Fußball-WM, zum zweiten: Der Tagesspiegel trompetete
am 17. Juni: "Der WM-Titel 2014 war das alleinige Verdienst einer
multiethnischen Fußballmannschaft. Das Team ist der beste Beweis dafür,
wie grotesk das Verlangen nach einer bewahrenswerten deutschen Identität
ist." Tja, und wessen Verdienst ist der letzte Gruppenplatz in der
Vorrunde?
Fußball-WM, zum dritten: "Kaum je in der Geschichte
haben deutsche Journalisten die Gastgeber einer WM so schäbig behandelt
wie jetzt Russland, nicht mal das obligatorische WM-Studio-Hauptquartier
wollten sie im Feindesland errichten. Politpsychologische Abgründe
eines alten deutschen Größenwahns, allenfalls vergleichbar mit
polnischen Minderwertigkeitsbefindlichkeiten: Mainstream-Medien in
beiden Ländern forderten vor der WM einen Boykott. Jetzt haben sie ihn
endlich bekommen, kurz bevor das Turnier mit denen richtig losgeht, die
dieses Fußballweltfest wirklich gemeinsam feiern wollen", kommentiert
André F. Lichtschlag. ARD und ZDF wissen jetzt wahrscheinlich nicht, an
welche Partien sie ihre vorproduzierten Propaganda-Reportagen über
Putins Reich des Bösen pappen sollen. Sogar dass die Russen in St.

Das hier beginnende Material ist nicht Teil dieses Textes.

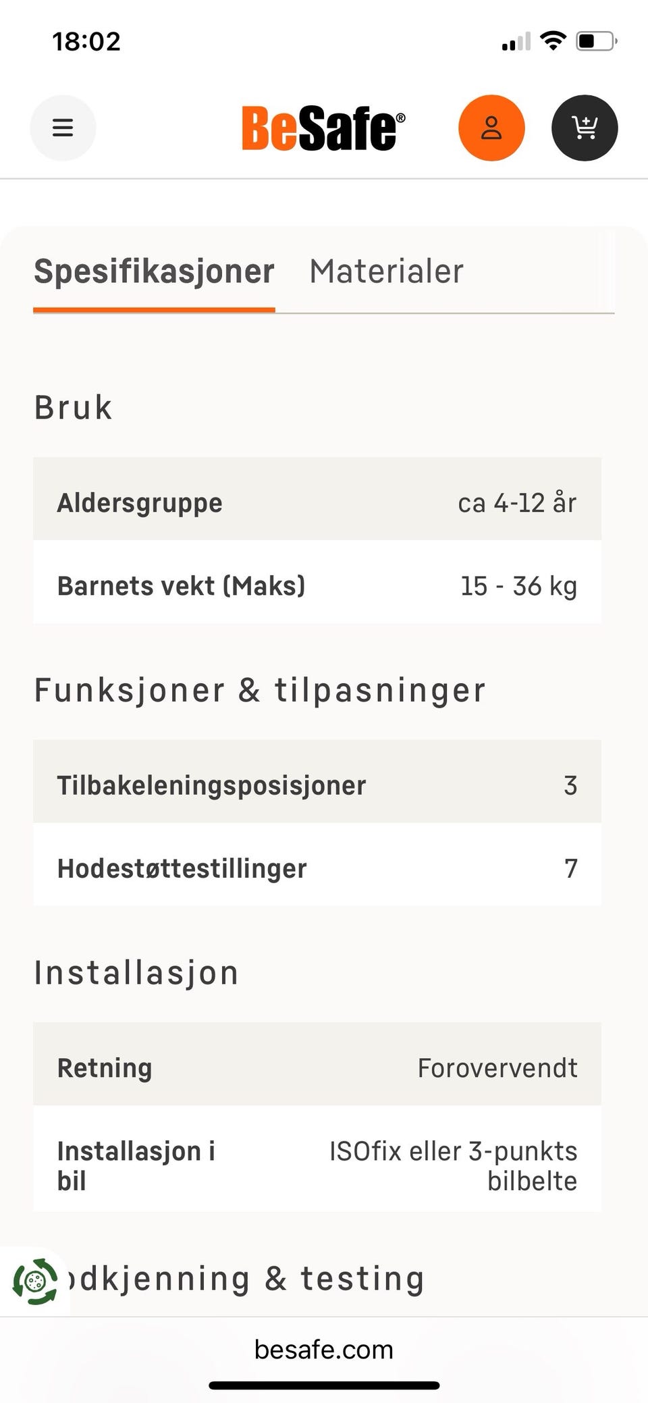
Task: Tap the green cookie consent badge
Action: pyautogui.click(x=35, y=1281)
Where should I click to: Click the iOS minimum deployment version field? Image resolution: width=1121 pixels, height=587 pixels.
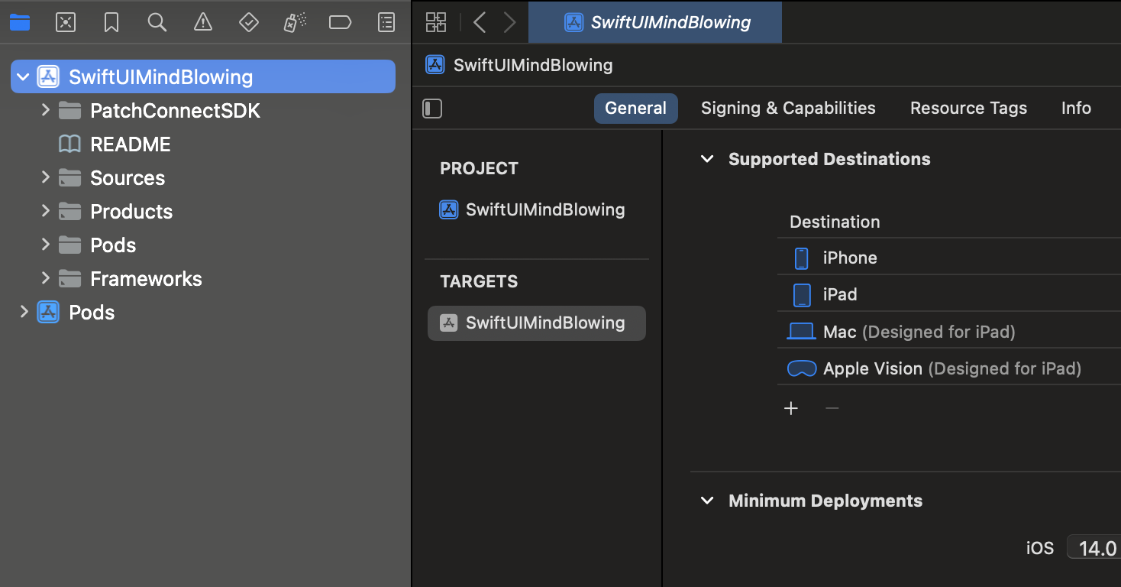(x=1096, y=548)
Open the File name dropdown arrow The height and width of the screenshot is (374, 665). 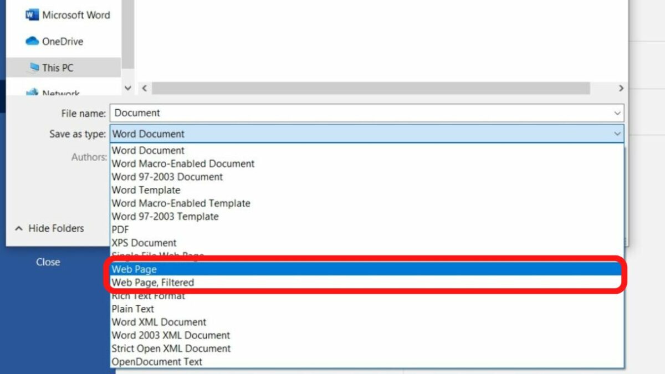click(x=617, y=113)
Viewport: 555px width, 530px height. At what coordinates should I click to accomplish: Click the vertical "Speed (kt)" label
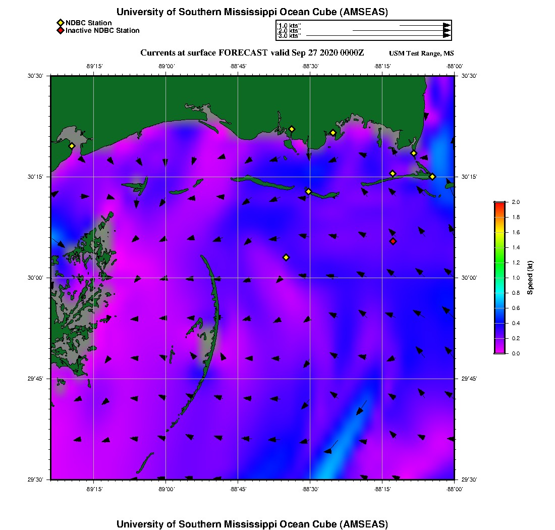530,278
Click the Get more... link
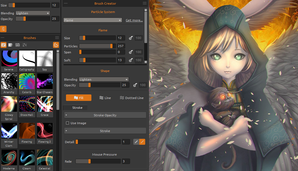This screenshot has height=171, width=298. coord(134,20)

Petersburg den höchsten Turm Europas gebaut haben – übrigens mit
erheblicher deutscher Kollaboration –, fanden unsere Volksaufklärer
gaaanz verwerflich und teilten das allen Fußballguckern mit, die nicht
rechtzeitig weggezappt haben. Der Höchste ist schließlich genau so
altweißmaskulnazgûlsexistischschlimm wie der Längste!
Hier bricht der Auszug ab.